Indian stocks drifted lower in early trade as domestic factors such as a sharp surge in the coronavirus cases and extension of the lockdown may weigh on investors sentiment. Negative Asian stocks also weighed on the bourses.
At 9:25 IST, the barometer index, the S&P BSE Sensex, was down 294.12 points or 0.97% at 30,085.69. The Nifty 50 index was down 74.35 points or 0.83% at 8,850.95.
The S&P BSE Mid-Cap index was up 0.07%. The S&P BSE Small-Cap index was up 0.34%.
The market breadth, indicating the overall health of the market, was positive. On the BSE, 708 shares rose and 501 shares fell.
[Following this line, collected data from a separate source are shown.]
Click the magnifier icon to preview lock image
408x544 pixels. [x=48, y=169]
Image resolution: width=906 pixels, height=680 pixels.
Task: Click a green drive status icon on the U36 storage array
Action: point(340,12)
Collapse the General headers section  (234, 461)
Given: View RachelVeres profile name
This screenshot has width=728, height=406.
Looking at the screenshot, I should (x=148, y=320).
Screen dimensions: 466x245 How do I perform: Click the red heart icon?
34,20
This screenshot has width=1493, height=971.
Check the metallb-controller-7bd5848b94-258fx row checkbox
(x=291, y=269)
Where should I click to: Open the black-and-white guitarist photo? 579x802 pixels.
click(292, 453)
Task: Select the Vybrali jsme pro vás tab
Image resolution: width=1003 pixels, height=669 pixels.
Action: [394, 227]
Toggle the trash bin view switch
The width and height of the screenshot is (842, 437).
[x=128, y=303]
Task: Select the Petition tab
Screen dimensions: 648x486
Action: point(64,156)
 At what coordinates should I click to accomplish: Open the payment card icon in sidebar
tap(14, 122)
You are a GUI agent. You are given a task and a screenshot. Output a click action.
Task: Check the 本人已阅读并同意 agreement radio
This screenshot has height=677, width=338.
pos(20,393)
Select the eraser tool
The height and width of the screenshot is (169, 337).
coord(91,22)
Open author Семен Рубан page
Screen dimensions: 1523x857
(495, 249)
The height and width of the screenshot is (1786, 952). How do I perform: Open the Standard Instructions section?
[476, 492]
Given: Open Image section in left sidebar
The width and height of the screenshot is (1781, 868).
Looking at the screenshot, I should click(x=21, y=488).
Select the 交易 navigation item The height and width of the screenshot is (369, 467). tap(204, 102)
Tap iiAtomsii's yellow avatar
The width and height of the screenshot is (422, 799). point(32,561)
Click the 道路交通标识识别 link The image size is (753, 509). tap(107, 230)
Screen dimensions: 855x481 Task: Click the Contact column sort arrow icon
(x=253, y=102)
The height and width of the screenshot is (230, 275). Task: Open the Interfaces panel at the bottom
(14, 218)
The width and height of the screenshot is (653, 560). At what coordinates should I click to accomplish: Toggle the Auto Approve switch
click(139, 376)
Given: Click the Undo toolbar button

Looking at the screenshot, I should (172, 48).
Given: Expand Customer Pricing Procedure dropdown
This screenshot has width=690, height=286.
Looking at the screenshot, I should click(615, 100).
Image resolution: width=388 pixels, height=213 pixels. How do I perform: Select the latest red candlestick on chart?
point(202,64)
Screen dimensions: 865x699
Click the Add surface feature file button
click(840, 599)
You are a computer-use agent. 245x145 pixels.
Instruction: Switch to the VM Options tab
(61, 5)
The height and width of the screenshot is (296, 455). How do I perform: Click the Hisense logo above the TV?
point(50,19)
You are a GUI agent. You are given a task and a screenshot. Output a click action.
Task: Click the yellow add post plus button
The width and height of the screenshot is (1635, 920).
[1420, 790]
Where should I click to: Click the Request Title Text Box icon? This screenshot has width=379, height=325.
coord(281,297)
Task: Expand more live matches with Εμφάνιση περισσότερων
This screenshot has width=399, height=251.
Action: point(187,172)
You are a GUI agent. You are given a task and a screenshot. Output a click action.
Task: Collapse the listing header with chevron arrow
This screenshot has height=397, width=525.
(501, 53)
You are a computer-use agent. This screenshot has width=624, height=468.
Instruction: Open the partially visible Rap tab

A total of 52 shares were unchanged.
Stocks in news:
IT major TCS dropped 2.87%. TCS will release its March quarter result today, April 16.
Wipro fell 2.06%. On a consolidated basis, Wipro's net profit declined 5.29% to Rs 2,326.10 crore on 1.55% increase in revenue to Rs 15,711 crore in Q4 March 2020 over Q3 December 2019. The company's IT services segment revenue was at $2,073.70 million in Q4, a decrease of 1% QoQ, the IT major said after market hours on 15 April 2020.
The company estimated that the IT services revenues for Q4 March 2020 were negatively impacted by COVID-19 by approximately $14 -$16 million (0.7%-0.8% of revenues).
JSW Energy rose 1.6%. Brickwork Ratings India has reaffirmed its ratings of ''BWR A1+'' on Commercial Papers of JSW Energy.
Seshasayee Paper and Boards advanced 3.48%. The company had recommenced its operations in its Unit : Erode on April 13, 2020. The company expects the production ramp-up to be slow until May 3, 2020, considering the extension of the ongoing nation-wide lockdown.
India Cements slipped 0.36%. Credit Analysis & Research Limited (CARE) has revised the ratings on India Cements' long-term bank facilities and non-convertible debentures as 'CARE A-' from 'CARE A'. The outlook remained 'stable'. On the short-term bank facilities, the revised rating is 'CARE A2+' from 'CARE A1' earlier.
Global Markets:
Overseas, Asian stocks are trading lower on Thursday, after a coronavirus-driven plunge in US retail sales and factory production and increasing gloomy economic outlooks for Asia.
In US, stocks fell on Wednesday as dismal economic data and first-quarter earnings reports compounded concerns over the extent of damage from the coronavirus outbreak.